▶ WHAT IS EXPECTED: Decide whether each statement agrees with the Benchmade 735 thread below, answering yes or no and quoting the words of the thread that settle it. (a) The reviewer got the knife from dan at tactical warehouse. (b) The Axis lock's locking pin is spring-loaded. (c) The reviewer complains that the clip makes the knife ride too high.

▶ PASSAGE GIVEN:
# Benchmade 735



## tkl (Feb 1, 2003)

got my bm 735s today from dan at tactical warehouse. as usual, dan at tw was top notch is service and hunting down my specific model. 

*PRO's* 
as expected, fit and finish are superb. no blade play, lock up is rock solid and tight. it has the axis lock which is very smooth and way easier on the thumb than a liner lock. i won't buy a bm without the axis lock.

*CON's* 
my gripes are the same with any bm. the clip allows the knife to ride too low. i don't get the "discreet" carry thing, but whatever floats your boat.




i have to re position my grip on draw if i want to be able to reach the thumbstud with my thumb. i can however "flick" it open and this is what i do in an "emergency". however, bm recommends *against* this. i don't worry about it though. if it causes excessive wear i'm sure bm will replace it under warranty. if not, i'm sure the charge will be nominale or worth it.

i find their knives smallish. i wish they would offer more 4" knives in the axis lock and a beefier model to compete with the strider ar.

overall i love this knife and will edc it in rotation with my soon to be here emerson mach/max 1. i fear that review will be ugly.



2 out of 5 emersons i previously owned were lemons.


----------



## K-T (Feb 1, 2003)

I have heard about the axis lock - but not alot. Can you explain it a little bit? Function, handling, mechanism?

I am looking forward to the Emerson review.


----------



## tkl (Feb 1, 2003)

uh...



...i'm not sure how to explain it. it's probably best to handle one. any mall should have an overpriced knife shop to check one out.


----------



## MicroE (Feb 1, 2003)

K-T----The Axis lock is THE BEST folding knife lock mechanism, IMHO, of course. It is hard to describe but EASY to use.

The main advantage of the Axis system is that your precious fingers and hands never get in the path of the swinging blade when opening or closing the knife.

The Axis system uses a pin to lock the blade in place when it is open. This pin is spring-loaded so as soon as the blade swings out to the fully-extended position it is locked. You unlock it by sliding the pin. 

I suggest that you go to Benchmade.com and take a look at an Axis knife. You will see that it has an extra pin about 3mm away from the blade's hinge pin. This is the locking pin. 

Try the mini-Griptillian 555 or 556. You will love this knife!---Marc


----------



## sunspot (Feb 1, 2003)

Now that I have an Axis lock folding knife, I will not ever buy another liner lock. How's that for praise. I do want to see/try a frame lock. I've only heard of them.
BM742


----------



## txwest (Feb 1, 2003)

sunspot,
As much as I like my 5 or 6 Axis lock knives, I can't say I won't buy anything else. There are too many other good knives out there. Now, I could make that statement if all other knives were offered in an Axis lock version. TX


----------



## DSpeck (Feb 1, 2003)

▶ DATASET SECTION:
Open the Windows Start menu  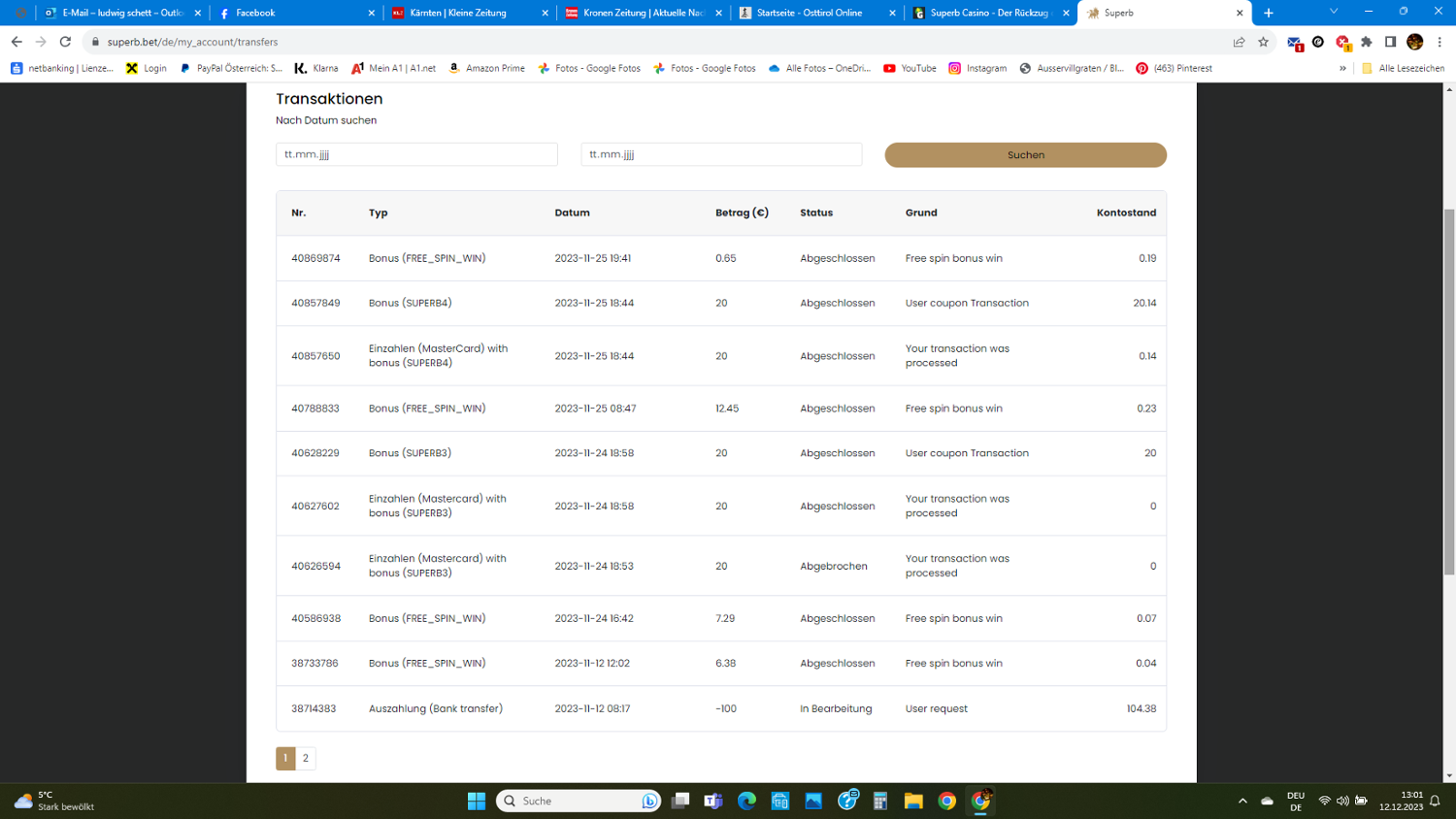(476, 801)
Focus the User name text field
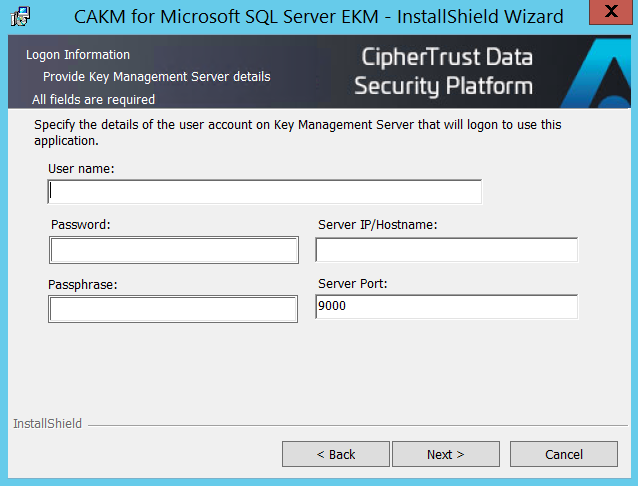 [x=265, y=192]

▶ SOLUTION:
(a) Yes: "got my bm 735s today from dan at tactical warehouse."
(b) Yes: "This pin is spring-loaded so as soon as the blade swings out to the fully-extended position it is locked."
(c) No: "the clip allows the knife to ride too low."